Cake balls recipe here.

2. Jam tarts. With frozen pastry and bought jam, obviously, but I admit I kind of love how simple and cute these are. The heart tarts are made with raspberry jam, and the spades are black cherry.

You don't need a recipe for these, but aren't they adorable?

3. Chequercake. This wasn't for my actual party, but I said I'd tell you how to make it, so here it is. You'll just need one chocolate cake and one regular sponge, and a load of buttercream (I can't remember the proportions I used, but you can improvise that and just make more if you need it).

You'll also need round cookie cutters in various sizes and/or a small plate or bowl to cut around. You use these to cut both cakes into circles, keeping all your cut-out pieces to one side. Then you should be able to slot your alternating colours of cake into each other, like below.

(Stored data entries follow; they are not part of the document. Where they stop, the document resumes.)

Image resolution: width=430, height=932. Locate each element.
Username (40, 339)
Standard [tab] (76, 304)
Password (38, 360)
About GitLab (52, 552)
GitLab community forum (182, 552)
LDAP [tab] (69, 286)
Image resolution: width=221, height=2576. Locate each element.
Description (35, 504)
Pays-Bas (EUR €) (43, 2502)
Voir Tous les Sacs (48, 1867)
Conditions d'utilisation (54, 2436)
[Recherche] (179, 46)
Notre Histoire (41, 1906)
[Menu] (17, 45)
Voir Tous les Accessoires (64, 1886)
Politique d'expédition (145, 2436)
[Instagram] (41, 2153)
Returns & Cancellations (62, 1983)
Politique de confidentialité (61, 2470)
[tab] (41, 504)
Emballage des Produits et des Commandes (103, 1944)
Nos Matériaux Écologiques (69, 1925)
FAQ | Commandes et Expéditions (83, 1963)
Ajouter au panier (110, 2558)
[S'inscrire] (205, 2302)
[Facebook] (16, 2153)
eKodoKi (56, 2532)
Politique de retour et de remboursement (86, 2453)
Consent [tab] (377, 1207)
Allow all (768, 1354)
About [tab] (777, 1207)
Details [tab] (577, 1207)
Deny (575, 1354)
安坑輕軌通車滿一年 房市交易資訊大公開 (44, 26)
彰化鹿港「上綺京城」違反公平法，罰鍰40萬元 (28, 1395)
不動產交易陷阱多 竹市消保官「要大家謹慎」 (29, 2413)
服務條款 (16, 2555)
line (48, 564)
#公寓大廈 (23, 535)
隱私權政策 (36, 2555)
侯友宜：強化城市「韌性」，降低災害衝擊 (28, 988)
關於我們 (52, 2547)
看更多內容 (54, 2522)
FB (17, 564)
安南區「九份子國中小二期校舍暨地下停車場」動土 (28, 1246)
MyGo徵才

You're going to want to seal these up with a pretty decent amount of frosting, or the cake'll just collapse when it's cut. Do this with both cakes, then slather the top with frosting and put the second, alternate layer on top:


Decorate the cake however you want, and when you cut it it should look like a chessboard (left). I was going to decorate it with chess pieces over the top, but we only have tiny little ones or my dad's enormous marble set, which I thought might punch straight through the cake, haha. Siigh.

4. My favourite last: sugar cookies! Simplest thing ever, use your own favourite recipe &c. &c. ad nauseum. But I spent far too many happy hours playing with these.


My favourite: dalek cookie!


Vvworp, vworp!

Noah's ark?



...This is why you should never eat the food I offer you. There's a high chance I've acted out the plot of several Doctor Who episodes and a couple of biblical tales with them.